As I'm writing yet another Delphi component, this time, on MacOS, I find myself having to grapple with how component persistence works in Delphi.

When the Delphi RTL is loading or storing an instance of a component on a form, it reads the path of each property.

If the property does not have any property information (no PropInfo: this happens when the property is not published or has no RTTI), the RTL then calls Instance.DefineProperties (where Instance is an instance of the component currently being created). If the property has property information (is published or has RTTI), it is automatically persisted. So if there is a call to Filer.DefineProperty with an existing published property, then the property will be persisted twice.
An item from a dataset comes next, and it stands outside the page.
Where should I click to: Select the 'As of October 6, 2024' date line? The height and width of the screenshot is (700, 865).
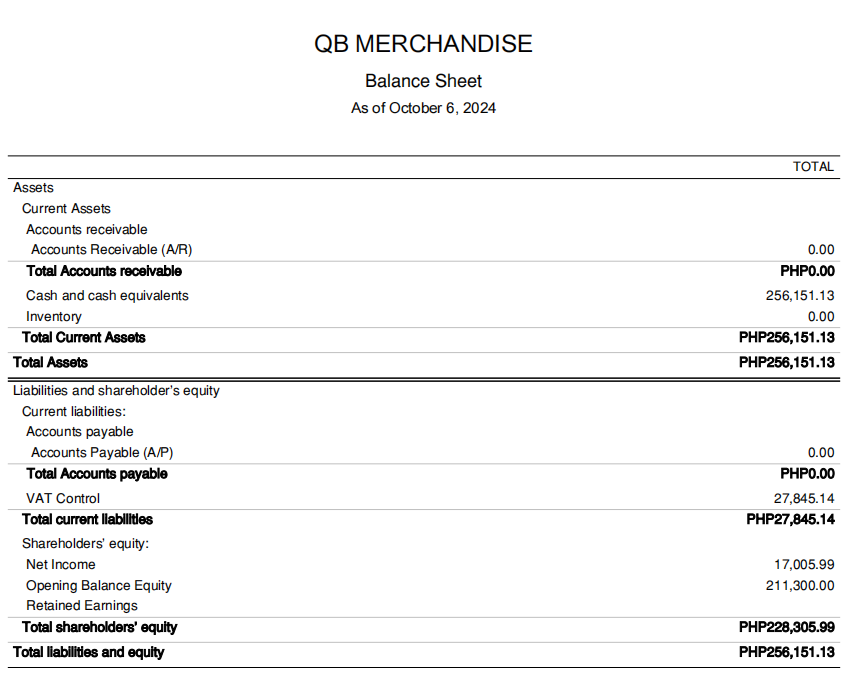423,108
In the component where the DefineProperties method is overridden, typically something like the following is seen:

  inherited DefineProperties(Filer);
  Filer.DefineProperty('SourcePoint', ReadSourcePoint, WriteSourcePoint, FShape = stComicCallout);

The RTL compares the first parameter (using the RTL function call SameText) to the property path. If it matches (it is case insensitive), it then calls the read method (specified by the developer), which in this case, is ReadSourcePoint.  The called method, ReadSourcePoint, reads the property value, interprets it, then stores it wherever it wants to. In this case, I stored it back into FSourcePoint.
WriteSourcePoint is the counterpart to ReadSourcePoint, and is used when the component is being persisted.